I am trying to bootstrap a Centos7 EC2 instance (ami-02eac2c0129f6376b) with bash user-data. Because it runs as root and I need to create a lot of things as the centos user, I use sudo -Hu centos <cmd>
many times. Each call introduces a 25 second delay. I have hundreds. What can I do to speed this up?

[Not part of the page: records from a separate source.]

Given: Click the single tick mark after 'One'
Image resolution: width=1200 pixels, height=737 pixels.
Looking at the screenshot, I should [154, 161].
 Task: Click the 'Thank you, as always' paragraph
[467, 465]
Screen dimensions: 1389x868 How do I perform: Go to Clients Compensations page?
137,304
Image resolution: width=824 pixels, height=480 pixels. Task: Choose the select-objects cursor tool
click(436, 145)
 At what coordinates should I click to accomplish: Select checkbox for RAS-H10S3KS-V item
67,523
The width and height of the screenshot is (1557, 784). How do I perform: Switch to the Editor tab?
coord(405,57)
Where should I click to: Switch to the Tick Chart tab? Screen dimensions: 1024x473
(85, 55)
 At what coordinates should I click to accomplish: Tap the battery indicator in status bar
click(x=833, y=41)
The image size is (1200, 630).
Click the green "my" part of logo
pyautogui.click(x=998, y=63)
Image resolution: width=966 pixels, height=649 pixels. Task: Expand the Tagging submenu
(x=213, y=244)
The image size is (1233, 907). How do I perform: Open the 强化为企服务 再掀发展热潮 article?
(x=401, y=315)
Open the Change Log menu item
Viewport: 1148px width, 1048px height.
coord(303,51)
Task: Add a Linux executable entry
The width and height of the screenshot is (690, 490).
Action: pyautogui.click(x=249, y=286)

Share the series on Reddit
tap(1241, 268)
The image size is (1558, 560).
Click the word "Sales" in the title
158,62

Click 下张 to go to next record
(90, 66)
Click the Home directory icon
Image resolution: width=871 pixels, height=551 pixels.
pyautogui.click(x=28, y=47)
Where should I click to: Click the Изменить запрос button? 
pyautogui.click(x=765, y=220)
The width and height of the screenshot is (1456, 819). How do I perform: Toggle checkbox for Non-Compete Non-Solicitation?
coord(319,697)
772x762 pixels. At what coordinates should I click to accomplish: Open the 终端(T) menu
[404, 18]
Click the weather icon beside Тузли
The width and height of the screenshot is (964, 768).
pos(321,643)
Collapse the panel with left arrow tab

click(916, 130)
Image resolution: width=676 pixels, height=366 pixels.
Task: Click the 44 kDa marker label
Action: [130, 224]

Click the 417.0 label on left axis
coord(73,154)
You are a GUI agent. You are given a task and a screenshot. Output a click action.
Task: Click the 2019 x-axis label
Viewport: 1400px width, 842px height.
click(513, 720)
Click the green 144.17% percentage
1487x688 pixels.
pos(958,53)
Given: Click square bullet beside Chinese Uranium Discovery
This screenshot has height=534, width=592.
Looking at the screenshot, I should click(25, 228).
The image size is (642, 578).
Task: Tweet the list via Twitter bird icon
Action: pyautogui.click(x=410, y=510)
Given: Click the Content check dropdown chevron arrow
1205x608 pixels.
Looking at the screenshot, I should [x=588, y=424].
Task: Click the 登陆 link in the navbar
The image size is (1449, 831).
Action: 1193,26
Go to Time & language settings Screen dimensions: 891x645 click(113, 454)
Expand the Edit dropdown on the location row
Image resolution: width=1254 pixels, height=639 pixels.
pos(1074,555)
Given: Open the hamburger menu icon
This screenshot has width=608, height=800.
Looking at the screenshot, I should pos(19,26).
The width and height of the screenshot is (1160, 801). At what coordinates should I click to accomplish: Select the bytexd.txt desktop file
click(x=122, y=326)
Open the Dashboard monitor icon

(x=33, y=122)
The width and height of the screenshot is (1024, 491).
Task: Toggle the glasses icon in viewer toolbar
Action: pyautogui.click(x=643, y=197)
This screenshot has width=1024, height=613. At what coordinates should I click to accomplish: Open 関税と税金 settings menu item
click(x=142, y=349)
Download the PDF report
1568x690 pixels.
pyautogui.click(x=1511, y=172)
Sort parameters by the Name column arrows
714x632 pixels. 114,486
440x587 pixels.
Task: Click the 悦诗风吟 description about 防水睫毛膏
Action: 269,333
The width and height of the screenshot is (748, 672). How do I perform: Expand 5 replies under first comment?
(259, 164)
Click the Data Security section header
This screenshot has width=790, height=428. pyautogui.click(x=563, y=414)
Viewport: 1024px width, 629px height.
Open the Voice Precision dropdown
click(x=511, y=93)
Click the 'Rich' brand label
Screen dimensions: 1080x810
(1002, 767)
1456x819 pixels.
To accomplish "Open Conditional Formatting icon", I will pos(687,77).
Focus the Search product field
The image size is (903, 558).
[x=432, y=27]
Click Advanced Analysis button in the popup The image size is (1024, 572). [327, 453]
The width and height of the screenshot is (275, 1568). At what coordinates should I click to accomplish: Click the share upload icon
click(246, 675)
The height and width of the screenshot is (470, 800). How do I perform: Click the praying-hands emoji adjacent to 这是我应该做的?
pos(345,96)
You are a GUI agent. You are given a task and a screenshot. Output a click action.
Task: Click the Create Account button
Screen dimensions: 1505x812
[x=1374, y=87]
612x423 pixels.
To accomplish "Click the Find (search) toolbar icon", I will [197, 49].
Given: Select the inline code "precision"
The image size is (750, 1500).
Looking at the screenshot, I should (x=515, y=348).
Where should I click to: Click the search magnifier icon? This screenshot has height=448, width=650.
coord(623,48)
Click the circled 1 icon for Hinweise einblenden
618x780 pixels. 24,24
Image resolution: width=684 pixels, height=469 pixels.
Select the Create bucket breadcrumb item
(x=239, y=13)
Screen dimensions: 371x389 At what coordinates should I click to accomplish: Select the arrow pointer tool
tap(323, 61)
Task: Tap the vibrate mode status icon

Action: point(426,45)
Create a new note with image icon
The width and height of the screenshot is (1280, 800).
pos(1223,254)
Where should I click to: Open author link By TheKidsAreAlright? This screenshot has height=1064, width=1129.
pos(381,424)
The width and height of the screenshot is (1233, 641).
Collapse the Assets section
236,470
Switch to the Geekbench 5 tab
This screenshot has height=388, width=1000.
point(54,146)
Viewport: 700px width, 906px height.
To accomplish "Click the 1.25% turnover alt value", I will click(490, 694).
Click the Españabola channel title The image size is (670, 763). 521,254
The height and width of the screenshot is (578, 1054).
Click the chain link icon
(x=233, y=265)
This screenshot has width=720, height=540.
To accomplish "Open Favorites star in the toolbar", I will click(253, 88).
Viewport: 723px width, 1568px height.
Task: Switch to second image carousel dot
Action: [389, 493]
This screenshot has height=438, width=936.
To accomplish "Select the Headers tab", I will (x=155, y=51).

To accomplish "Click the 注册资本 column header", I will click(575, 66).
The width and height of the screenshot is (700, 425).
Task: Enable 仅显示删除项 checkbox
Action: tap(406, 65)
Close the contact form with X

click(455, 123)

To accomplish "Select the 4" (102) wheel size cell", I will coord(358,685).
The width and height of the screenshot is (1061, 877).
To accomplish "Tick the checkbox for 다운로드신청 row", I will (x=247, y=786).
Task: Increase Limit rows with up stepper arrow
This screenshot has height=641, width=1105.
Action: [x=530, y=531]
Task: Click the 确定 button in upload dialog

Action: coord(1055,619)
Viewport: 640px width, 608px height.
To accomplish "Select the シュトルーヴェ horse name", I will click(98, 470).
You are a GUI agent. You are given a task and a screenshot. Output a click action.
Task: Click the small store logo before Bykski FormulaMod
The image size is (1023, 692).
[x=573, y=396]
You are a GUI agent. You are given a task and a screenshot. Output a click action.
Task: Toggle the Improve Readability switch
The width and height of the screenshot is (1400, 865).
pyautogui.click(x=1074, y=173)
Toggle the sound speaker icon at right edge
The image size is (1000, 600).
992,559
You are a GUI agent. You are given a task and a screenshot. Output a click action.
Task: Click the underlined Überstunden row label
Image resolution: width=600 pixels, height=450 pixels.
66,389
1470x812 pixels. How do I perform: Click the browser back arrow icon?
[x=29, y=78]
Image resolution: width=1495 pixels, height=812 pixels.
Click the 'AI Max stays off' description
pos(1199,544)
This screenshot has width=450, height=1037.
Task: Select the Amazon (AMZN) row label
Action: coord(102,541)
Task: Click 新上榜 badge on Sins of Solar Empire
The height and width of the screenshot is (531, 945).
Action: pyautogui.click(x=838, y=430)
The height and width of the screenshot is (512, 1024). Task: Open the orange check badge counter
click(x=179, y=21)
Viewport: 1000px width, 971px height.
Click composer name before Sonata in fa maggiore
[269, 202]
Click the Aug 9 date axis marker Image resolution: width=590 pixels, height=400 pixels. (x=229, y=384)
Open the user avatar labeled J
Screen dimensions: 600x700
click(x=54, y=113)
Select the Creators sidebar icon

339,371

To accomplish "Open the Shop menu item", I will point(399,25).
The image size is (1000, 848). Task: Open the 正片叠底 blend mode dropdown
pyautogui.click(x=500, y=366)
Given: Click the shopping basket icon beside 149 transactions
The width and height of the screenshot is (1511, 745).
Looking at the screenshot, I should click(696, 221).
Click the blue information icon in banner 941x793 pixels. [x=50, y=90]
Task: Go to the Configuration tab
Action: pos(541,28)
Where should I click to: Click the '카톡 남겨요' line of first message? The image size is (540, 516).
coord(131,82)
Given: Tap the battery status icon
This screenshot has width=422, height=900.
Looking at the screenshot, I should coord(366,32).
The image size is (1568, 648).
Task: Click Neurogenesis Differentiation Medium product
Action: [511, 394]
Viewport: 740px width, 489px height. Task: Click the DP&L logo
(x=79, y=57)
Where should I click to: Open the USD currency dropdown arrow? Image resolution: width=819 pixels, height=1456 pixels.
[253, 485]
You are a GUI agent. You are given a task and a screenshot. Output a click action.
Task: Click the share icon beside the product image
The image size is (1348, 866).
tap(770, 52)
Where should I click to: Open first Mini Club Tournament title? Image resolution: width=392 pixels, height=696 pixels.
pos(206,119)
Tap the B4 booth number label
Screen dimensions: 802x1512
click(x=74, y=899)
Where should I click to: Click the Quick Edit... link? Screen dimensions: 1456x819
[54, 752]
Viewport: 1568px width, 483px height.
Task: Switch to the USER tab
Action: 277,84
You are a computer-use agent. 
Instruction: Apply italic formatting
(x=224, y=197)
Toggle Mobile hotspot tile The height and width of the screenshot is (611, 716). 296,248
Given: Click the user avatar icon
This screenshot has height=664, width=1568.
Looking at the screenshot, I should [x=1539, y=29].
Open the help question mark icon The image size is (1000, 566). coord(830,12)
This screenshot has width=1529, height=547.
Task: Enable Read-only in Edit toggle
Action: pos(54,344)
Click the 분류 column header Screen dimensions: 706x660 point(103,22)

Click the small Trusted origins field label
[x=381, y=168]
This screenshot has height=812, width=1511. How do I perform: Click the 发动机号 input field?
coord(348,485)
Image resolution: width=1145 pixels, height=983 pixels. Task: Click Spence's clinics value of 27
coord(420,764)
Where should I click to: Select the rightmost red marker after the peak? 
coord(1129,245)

This is a known issue, but I cannot find any solutions.
I have tried:
- Add and
/etc/hosts
entry for my hostname
printf "\n127.0.0.1 %s %s\n" "$(hostname -f)" "$(hostname -s)" | tee -a /etc/hosts
- Remove myhostname from /etc/nsswitch.conf
sed -Ei 's/\s*myhostname//' /etc/nsswitch.conf
These delays are EXTREMELY painful because I am currently in the Trial and Error phase of building out new user-data scripts.
What can I do?
While it's better to figure out why
sudo
is slow and resolve that, you can group your commands together to only call sudo once. Inside your script, you could do something like this:A bug in the SELinux policy included with RHEL and CentOS 7 caused sudo to wait for exactly 25 seconds on each command. This bug was fixed with the
selinux-policy-3.13.1-229.el7_6.10
package. You should create a new AMI with this package (and preferably the whole system) updated.